◆ **What needs to be done**:
Set down the line containing "Sort table by the Имя column header" and every line that follows it in the listing below, exactly as written and with nothing added.

START Records supplied

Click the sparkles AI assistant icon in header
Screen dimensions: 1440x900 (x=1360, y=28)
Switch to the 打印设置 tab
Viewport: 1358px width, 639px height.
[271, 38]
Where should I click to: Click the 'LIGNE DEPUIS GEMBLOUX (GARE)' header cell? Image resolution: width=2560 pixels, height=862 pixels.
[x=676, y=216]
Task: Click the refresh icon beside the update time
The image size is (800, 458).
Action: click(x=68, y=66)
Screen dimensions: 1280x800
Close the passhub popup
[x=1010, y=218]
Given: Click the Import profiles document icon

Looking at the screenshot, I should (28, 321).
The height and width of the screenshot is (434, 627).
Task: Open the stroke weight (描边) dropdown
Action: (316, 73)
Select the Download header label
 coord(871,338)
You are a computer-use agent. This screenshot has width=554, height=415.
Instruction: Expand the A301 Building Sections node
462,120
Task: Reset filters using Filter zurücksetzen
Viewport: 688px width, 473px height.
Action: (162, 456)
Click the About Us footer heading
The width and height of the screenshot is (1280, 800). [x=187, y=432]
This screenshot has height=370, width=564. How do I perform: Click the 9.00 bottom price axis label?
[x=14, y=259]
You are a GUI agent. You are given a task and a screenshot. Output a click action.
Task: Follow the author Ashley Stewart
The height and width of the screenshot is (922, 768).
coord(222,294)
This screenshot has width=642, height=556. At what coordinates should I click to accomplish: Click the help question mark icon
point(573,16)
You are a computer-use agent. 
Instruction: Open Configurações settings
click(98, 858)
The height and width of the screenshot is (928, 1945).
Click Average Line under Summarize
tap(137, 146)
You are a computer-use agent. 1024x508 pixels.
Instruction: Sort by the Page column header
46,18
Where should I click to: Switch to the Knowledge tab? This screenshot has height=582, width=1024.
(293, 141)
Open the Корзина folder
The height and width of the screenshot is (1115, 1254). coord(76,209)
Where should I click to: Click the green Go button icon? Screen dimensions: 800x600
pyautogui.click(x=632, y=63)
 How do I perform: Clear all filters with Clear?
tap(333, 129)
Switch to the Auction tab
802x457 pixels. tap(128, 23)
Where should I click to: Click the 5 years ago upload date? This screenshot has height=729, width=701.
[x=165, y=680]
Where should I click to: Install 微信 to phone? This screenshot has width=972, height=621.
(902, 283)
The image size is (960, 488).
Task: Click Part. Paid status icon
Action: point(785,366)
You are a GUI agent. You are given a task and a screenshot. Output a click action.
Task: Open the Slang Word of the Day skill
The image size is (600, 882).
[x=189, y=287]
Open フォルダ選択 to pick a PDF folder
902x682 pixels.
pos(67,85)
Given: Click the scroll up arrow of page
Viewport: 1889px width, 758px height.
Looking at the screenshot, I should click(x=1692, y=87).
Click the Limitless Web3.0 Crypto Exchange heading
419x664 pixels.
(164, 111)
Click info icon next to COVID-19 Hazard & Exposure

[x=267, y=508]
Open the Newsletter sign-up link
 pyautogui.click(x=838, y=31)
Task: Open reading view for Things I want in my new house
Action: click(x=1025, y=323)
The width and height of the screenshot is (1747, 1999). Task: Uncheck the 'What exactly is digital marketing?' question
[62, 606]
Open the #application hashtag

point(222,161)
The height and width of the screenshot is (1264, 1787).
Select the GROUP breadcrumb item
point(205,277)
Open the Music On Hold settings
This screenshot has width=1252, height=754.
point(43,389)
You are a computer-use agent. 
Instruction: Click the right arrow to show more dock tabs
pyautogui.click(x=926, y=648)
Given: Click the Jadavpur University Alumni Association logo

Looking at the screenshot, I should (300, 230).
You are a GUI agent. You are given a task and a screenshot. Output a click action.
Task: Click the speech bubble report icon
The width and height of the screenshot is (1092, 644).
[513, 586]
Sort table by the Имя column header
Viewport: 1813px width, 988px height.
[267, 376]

END Records supplied

◆ **Answer space**:
Sort table by the Имя column header
Viewport: 1813px width, 988px height.
[267, 376]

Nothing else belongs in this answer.